Powell stated on Friday that the "time has come" for the US central bank to begin lowering its benchmark lending rate, though the timing and extent of future policy easing will depend on incoming data (as it always does).
West Texas Intermediate crude oil was up 2.7% at $74.96 a barrel in late afternoon trade on Friday, but it still ended with a weekly loss of 2.15%. Brent also rose on the day, ending at $78.22 a barrel, but was down 1.7% over the week.
Oil received a boost from the weaker dollar and lower bond rates, which lowered holding costs and raised hopes that a rate cut would boost demand.
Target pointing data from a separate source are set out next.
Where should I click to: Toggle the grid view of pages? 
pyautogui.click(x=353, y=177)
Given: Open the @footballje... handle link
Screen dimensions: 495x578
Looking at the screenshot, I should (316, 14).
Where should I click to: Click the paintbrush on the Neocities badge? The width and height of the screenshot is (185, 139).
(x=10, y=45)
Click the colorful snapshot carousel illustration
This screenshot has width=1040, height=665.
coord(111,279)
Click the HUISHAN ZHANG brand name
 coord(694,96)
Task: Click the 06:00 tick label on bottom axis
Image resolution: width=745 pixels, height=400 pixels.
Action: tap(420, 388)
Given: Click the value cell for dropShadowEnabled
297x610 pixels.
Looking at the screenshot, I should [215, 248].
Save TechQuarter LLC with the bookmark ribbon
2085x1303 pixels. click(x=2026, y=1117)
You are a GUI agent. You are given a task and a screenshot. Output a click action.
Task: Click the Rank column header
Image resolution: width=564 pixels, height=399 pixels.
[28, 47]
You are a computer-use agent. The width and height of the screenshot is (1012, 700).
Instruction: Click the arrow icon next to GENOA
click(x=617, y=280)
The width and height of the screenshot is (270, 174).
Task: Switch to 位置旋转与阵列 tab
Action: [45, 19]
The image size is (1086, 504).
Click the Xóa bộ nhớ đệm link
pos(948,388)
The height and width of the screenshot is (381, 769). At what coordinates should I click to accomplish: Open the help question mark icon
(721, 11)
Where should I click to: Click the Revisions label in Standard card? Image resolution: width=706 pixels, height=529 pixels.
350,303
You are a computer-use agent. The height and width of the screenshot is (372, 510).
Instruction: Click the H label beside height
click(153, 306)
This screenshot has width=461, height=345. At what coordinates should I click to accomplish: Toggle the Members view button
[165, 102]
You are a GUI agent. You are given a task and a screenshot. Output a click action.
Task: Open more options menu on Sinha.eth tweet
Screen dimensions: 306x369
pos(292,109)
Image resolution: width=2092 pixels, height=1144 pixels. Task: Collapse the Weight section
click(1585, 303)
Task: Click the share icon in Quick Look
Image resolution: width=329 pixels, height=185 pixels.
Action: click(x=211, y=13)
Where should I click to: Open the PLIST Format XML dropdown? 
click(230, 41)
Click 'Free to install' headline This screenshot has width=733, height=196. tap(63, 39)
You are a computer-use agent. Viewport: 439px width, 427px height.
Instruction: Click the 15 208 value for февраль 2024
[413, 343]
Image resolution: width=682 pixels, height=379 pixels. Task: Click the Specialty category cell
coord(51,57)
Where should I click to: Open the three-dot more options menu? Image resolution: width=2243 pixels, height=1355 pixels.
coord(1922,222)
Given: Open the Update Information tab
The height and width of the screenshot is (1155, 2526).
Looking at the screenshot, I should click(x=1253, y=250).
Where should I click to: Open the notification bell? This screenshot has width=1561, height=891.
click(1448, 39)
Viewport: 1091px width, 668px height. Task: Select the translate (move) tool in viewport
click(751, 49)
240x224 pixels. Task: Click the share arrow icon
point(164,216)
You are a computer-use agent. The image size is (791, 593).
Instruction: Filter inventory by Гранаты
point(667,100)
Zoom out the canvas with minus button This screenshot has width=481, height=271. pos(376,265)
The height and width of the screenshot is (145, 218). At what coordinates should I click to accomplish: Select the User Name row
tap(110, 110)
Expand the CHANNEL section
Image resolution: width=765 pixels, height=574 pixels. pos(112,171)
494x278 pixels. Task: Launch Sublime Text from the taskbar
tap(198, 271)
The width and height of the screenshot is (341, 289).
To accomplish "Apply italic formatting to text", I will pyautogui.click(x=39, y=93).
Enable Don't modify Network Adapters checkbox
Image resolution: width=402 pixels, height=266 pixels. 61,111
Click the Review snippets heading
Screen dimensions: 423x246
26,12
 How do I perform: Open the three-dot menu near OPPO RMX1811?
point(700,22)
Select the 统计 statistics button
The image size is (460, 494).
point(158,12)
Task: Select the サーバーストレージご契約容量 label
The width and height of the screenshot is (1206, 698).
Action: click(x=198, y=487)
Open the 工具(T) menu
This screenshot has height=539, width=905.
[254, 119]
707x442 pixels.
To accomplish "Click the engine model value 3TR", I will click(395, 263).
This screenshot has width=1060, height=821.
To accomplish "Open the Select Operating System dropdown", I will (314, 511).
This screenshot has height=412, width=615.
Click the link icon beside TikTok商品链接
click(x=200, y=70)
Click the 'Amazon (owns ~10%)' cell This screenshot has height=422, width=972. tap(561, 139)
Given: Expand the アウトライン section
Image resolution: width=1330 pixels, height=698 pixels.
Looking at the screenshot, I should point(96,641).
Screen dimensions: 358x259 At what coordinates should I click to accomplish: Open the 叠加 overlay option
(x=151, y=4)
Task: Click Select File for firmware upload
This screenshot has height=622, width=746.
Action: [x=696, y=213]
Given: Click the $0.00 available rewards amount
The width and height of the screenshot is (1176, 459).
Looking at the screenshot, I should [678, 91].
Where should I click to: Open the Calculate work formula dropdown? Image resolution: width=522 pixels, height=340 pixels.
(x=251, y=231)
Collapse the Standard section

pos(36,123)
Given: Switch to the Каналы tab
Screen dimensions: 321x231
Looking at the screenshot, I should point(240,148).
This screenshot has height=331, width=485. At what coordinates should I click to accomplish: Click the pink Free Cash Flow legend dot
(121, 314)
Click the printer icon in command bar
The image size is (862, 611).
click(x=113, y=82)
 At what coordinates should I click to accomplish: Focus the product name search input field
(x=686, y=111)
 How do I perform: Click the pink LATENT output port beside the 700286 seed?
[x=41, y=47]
However, these hopes seem rather forlorn given the ongoing uncertainty about demand.
"Falling product prices point to soft demand, potentially worsened by the prospect of an expected increase in supply from non-OPEC producers ahead of year-end," Saxo Head of Commodity Strategy Ole Hansen said in his usual weekly note on Friday.
Weak refinery margins in the US and Europe, along with easing crude demand, make it "increasingly unlikely" that OPEC+ will unwind voluntary production cuts in October, according to Hansen.
Chinese demand is weak—the country’s oil imports have fallen for four consecutive months up to July.
In fact, apparent oil demand fell 8% year-on-year in July, based on Chinese government data, and as much as 800,000 barrels per day of oil may have been sent into storage.
Meanwhile, the number of oil rigs in the US remained unchanged at 483 for the week ended last Friday, according to energy services company Baker Hughes.
The count for gas rigs fell by one to 97 on a weekly basis, while miscellaneous rigs remained unchanged at five.
A year earlier, the US had 512 oil rigs, 115 gas rigs, and five miscellaneous rigs in operation, according to company data. Overall, 585 rigs were operating in the US last week, down from 632 a year earlier.